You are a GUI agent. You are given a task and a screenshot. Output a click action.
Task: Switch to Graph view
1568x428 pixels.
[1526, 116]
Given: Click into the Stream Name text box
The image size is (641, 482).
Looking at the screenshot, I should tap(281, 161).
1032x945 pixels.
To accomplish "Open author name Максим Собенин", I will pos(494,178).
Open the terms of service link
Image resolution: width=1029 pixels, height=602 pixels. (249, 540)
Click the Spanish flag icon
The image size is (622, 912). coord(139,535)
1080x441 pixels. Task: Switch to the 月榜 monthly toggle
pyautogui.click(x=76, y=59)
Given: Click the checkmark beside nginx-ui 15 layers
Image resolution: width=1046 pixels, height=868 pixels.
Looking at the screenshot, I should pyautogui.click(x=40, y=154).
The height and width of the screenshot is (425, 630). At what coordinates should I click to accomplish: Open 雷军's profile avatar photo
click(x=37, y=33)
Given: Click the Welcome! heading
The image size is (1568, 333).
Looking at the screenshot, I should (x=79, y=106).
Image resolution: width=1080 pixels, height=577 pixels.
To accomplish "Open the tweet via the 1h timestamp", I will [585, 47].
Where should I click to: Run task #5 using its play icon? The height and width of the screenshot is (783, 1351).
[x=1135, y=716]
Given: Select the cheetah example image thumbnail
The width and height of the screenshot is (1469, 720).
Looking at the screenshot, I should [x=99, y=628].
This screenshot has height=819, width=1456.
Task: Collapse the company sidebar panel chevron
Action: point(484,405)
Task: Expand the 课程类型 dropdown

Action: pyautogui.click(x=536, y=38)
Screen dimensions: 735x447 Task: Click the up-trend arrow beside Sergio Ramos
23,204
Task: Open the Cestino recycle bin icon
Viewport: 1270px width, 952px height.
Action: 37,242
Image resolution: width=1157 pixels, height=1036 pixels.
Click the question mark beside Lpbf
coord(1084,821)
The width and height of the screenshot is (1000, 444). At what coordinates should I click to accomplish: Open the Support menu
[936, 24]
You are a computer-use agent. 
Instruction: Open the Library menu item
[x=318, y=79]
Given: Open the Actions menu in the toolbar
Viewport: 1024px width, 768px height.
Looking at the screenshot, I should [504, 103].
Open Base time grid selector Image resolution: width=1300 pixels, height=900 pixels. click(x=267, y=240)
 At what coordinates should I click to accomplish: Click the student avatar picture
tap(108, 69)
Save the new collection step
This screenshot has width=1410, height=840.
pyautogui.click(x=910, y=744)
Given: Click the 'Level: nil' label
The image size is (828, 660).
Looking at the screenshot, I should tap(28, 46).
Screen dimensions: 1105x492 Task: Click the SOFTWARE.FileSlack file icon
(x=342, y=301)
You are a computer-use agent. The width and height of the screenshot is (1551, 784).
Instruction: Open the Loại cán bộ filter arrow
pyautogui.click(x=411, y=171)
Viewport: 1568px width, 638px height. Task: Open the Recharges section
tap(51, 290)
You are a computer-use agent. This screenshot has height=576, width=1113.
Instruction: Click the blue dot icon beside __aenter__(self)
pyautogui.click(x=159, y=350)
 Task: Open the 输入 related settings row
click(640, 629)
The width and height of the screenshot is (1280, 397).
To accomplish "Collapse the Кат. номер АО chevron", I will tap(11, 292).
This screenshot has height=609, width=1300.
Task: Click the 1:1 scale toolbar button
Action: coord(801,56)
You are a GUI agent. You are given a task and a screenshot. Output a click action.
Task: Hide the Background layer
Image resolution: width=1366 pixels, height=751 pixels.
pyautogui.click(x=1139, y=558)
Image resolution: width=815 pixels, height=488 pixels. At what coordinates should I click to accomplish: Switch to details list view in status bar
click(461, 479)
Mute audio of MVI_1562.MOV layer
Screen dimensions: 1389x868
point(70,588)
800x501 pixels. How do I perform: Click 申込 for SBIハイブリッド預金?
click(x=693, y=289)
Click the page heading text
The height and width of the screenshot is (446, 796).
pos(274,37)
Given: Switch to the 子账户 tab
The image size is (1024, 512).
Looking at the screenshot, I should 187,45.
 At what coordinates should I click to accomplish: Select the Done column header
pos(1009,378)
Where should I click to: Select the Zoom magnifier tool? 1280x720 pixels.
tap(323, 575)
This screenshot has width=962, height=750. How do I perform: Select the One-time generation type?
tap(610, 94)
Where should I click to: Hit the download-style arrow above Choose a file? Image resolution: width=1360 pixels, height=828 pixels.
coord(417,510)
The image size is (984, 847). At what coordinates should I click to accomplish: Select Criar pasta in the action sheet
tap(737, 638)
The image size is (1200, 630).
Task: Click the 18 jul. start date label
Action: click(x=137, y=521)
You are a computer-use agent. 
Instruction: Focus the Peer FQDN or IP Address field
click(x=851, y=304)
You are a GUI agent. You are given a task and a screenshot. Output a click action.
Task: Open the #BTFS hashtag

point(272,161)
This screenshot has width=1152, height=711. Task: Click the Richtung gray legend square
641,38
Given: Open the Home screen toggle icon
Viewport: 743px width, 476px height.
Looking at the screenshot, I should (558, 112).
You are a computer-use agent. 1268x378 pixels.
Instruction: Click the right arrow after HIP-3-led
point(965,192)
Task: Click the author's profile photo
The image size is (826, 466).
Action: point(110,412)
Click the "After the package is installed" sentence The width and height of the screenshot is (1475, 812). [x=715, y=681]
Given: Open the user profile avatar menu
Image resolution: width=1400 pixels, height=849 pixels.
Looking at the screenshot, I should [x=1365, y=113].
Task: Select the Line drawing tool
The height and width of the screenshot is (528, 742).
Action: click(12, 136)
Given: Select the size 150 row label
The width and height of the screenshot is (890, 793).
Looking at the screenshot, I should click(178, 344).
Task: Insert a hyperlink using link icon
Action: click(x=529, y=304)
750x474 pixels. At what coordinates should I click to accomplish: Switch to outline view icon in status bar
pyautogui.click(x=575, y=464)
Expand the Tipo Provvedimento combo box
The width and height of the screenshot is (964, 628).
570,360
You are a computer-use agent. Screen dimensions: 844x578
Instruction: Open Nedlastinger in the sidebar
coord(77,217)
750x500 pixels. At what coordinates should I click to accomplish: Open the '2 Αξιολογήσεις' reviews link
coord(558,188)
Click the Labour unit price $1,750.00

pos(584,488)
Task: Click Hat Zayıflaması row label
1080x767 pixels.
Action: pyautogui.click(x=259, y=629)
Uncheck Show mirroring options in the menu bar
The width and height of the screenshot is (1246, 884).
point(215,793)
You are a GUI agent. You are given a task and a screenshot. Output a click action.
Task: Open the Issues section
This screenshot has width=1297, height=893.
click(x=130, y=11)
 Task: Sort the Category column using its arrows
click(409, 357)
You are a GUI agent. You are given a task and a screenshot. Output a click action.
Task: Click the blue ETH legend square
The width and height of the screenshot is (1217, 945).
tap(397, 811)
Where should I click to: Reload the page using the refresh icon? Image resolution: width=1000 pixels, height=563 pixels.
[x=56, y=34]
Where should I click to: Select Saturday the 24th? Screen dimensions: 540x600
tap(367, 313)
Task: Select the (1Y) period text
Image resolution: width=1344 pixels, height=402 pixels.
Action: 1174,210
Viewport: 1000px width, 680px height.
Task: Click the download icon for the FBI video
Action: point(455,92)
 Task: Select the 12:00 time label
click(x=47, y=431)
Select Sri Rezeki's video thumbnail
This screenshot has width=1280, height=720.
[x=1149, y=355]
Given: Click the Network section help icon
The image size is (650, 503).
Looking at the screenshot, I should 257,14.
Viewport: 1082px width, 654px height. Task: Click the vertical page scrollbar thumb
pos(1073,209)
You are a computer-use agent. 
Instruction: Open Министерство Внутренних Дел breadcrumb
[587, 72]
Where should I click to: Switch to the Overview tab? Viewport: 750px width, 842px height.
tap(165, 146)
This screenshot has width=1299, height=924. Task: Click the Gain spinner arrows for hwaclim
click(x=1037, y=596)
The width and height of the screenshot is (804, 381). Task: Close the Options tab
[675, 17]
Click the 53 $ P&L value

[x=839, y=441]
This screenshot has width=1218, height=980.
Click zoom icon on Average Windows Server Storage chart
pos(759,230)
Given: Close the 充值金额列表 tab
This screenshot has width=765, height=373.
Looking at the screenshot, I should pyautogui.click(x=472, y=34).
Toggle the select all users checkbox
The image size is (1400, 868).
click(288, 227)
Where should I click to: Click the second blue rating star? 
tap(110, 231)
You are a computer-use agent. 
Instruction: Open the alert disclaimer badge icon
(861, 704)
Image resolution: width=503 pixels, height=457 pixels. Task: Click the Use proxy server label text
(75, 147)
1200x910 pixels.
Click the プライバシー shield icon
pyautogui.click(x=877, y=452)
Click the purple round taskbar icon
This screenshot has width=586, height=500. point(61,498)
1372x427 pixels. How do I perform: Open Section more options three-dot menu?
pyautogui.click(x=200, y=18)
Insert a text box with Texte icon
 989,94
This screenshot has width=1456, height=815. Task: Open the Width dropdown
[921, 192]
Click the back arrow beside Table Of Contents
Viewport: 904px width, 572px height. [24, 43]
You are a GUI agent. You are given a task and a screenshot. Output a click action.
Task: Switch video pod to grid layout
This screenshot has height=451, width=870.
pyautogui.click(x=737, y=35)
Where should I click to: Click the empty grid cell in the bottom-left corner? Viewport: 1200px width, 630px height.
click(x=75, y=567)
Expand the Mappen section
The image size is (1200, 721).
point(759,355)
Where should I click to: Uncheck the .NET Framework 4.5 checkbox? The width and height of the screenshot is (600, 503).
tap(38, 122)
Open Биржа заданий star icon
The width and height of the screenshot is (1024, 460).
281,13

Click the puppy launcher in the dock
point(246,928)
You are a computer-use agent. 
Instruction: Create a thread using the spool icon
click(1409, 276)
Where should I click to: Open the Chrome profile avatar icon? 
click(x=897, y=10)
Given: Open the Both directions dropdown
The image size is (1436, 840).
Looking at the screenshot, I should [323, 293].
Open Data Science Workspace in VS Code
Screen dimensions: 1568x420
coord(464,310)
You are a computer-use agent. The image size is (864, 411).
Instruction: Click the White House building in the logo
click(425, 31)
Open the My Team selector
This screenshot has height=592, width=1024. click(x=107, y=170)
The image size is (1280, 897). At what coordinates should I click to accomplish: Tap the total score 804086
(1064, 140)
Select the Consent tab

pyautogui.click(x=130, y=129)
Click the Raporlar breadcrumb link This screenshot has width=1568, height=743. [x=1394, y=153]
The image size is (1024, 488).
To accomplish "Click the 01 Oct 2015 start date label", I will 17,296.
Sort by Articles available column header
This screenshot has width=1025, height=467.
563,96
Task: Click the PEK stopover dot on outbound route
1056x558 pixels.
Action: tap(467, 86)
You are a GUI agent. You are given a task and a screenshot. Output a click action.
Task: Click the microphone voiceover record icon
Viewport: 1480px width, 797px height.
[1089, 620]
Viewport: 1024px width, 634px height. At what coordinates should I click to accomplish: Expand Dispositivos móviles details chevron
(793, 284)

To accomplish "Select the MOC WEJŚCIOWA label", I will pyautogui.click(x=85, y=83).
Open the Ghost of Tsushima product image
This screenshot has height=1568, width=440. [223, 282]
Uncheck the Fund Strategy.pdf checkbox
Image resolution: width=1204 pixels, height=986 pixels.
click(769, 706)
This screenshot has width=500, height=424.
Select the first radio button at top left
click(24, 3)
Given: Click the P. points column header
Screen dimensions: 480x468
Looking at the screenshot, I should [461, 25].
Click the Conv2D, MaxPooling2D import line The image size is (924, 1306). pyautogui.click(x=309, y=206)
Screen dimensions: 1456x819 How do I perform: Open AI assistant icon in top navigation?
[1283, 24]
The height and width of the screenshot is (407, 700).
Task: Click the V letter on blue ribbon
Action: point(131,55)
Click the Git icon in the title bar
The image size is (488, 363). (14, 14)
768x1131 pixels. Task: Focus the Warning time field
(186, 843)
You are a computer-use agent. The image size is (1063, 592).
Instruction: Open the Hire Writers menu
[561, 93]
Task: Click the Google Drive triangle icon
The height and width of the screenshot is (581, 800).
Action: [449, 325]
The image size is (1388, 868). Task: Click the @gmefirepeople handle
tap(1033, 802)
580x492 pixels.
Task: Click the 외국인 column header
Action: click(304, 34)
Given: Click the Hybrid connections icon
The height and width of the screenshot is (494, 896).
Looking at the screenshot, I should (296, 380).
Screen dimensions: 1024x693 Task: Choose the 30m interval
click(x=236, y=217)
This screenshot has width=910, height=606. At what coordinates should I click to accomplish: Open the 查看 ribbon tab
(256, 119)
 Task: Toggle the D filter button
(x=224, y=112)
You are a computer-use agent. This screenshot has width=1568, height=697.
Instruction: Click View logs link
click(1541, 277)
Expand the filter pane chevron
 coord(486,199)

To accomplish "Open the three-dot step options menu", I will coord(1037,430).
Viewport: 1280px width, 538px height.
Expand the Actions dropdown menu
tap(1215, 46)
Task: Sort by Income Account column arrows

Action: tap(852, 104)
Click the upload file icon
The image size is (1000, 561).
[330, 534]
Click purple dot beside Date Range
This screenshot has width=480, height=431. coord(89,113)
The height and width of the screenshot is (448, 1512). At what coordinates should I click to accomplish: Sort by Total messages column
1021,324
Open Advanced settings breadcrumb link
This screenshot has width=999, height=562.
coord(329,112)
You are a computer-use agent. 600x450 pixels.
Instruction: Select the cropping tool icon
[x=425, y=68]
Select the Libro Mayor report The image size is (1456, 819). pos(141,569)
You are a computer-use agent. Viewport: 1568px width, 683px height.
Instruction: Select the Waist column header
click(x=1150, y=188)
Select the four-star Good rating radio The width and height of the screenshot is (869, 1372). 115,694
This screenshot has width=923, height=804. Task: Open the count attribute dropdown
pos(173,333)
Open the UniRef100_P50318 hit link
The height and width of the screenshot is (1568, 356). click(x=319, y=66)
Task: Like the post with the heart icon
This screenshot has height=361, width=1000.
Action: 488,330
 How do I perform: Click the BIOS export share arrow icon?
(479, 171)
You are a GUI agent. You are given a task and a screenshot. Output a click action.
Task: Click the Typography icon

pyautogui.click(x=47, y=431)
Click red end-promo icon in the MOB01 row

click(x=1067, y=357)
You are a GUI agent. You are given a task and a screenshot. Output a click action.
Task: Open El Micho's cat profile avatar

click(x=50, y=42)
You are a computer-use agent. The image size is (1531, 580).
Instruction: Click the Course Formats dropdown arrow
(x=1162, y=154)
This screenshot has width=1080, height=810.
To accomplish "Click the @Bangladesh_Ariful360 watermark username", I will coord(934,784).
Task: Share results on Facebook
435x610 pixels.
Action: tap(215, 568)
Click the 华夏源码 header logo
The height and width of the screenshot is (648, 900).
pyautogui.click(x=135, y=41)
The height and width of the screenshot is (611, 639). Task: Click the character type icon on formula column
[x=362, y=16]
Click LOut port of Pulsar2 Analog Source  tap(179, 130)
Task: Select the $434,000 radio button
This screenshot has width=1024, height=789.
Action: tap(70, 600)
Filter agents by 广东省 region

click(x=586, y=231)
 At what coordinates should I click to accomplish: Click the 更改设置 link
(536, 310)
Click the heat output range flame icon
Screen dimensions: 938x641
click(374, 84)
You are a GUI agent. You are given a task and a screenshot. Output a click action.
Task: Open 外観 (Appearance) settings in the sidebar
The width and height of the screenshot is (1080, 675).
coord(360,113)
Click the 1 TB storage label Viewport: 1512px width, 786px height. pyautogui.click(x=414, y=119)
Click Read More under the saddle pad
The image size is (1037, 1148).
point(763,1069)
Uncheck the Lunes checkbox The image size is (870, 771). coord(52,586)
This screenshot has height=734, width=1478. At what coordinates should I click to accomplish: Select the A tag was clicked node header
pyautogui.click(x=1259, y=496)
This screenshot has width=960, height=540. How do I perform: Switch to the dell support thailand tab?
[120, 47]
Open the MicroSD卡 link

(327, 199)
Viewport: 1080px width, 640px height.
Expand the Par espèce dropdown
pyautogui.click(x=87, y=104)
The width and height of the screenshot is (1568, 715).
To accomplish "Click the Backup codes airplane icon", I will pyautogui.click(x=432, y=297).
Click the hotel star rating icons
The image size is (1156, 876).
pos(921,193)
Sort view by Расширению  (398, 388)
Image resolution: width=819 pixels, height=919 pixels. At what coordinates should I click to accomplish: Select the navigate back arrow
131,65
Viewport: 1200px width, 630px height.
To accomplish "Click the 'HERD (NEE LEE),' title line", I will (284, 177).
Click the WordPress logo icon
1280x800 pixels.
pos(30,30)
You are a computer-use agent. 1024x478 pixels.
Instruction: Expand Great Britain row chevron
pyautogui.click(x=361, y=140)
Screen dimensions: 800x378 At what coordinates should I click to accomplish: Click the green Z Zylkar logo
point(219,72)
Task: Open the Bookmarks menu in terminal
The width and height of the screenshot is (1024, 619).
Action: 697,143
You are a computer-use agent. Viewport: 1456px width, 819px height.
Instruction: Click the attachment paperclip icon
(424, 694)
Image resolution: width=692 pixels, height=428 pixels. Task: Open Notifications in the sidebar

----------

A verbatim transcription is needed of the lines above, starting at the line with "Select the Libro" and ending at the line with "You are a computer-use agent. The image size is (1531, 580).", both included, and of nothing else.

§ **Solution for this problem**
Select the Libro Mayor report The image size is (1456, 819). pos(141,569)
You are a computer-use agent. Viewport: 1568px width, 683px height.
Instruction: Select the Waist column header
click(x=1150, y=188)
Select the four-star Good rating radio The width and height of the screenshot is (869, 1372). 115,694
This screenshot has width=923, height=804. Task: Open the count attribute dropdown
pos(173,333)
Open the UniRef100_P50318 hit link
The height and width of the screenshot is (1568, 356). click(x=319, y=66)
Task: Like the post with the heart icon
This screenshot has height=361, width=1000.
Action: 488,330
 How do I perform: Click the BIOS export share arrow icon?
(479, 171)
You are a GUI agent. You are given a task and a screenshot. Output a click action.
Task: Click the Typography icon

pyautogui.click(x=47, y=431)
Click red end-promo icon in the MOB01 row

click(x=1067, y=357)
You are a GUI agent. You are given a task and a screenshot. Output a click action.
Task: Open El Micho's cat profile avatar

click(x=50, y=42)
You are a computer-use agent. The image size is (1531, 580).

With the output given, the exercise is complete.